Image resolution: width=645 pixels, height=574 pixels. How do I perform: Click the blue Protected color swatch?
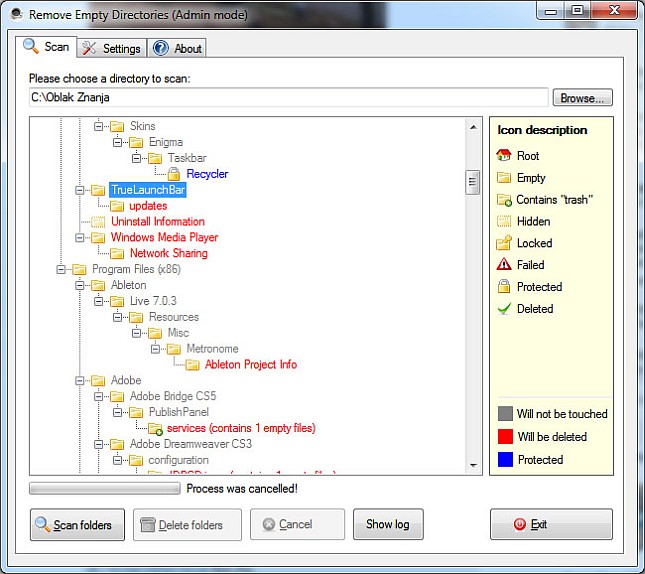[x=505, y=460]
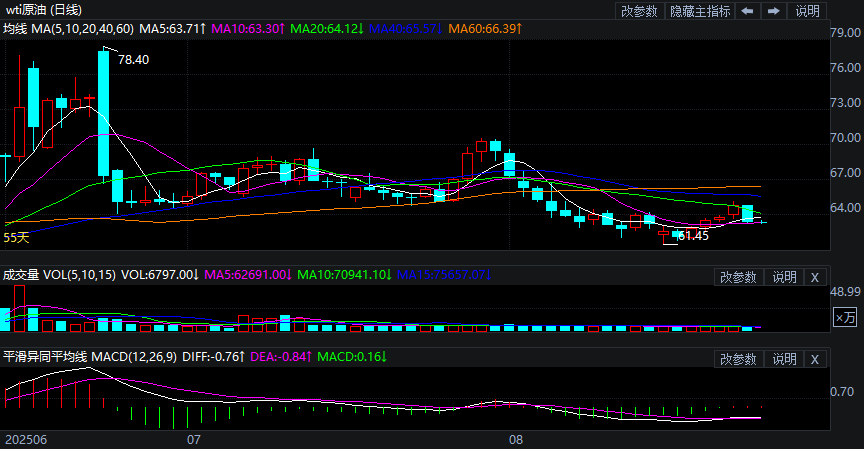Open 改参数 for the volume panel
Image resolution: width=864 pixels, height=449 pixels.
point(739,277)
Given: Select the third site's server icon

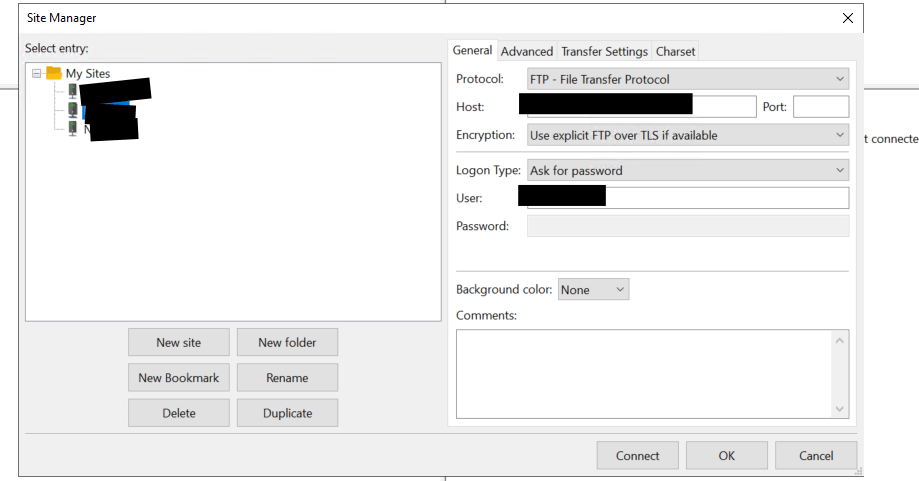Looking at the screenshot, I should click(73, 128).

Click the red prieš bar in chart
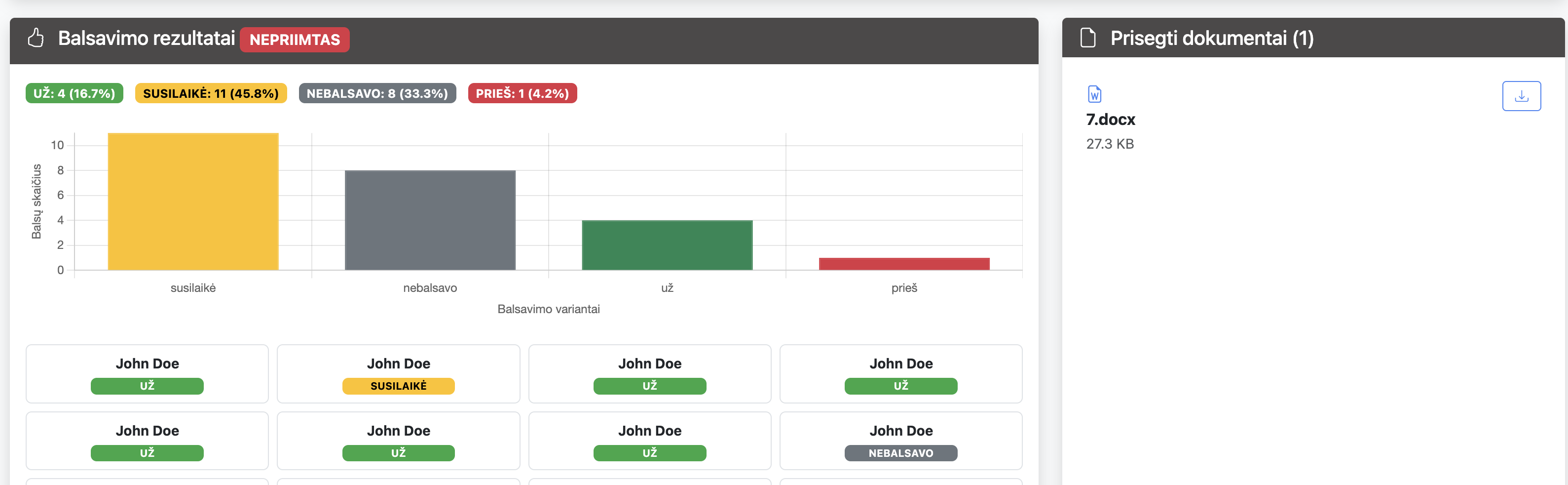pos(903,264)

==*==

__PROBLEM DESCRIPTION__: Images should not appear in the copy; retype the listing above exactly.

__EXPECTED OUTPUT__:
Image resolution: width=645 pixels, height=574 pixels. How do I perform: Click the blue Protected color swatch?
[x=505, y=460]
Open 改参数 for the volume panel
Image resolution: width=864 pixels, height=449 pixels.
point(739,277)
Given: Select the third site's server icon

Looking at the screenshot, I should click(73, 128).

Click the red prieš bar in chart
pos(903,264)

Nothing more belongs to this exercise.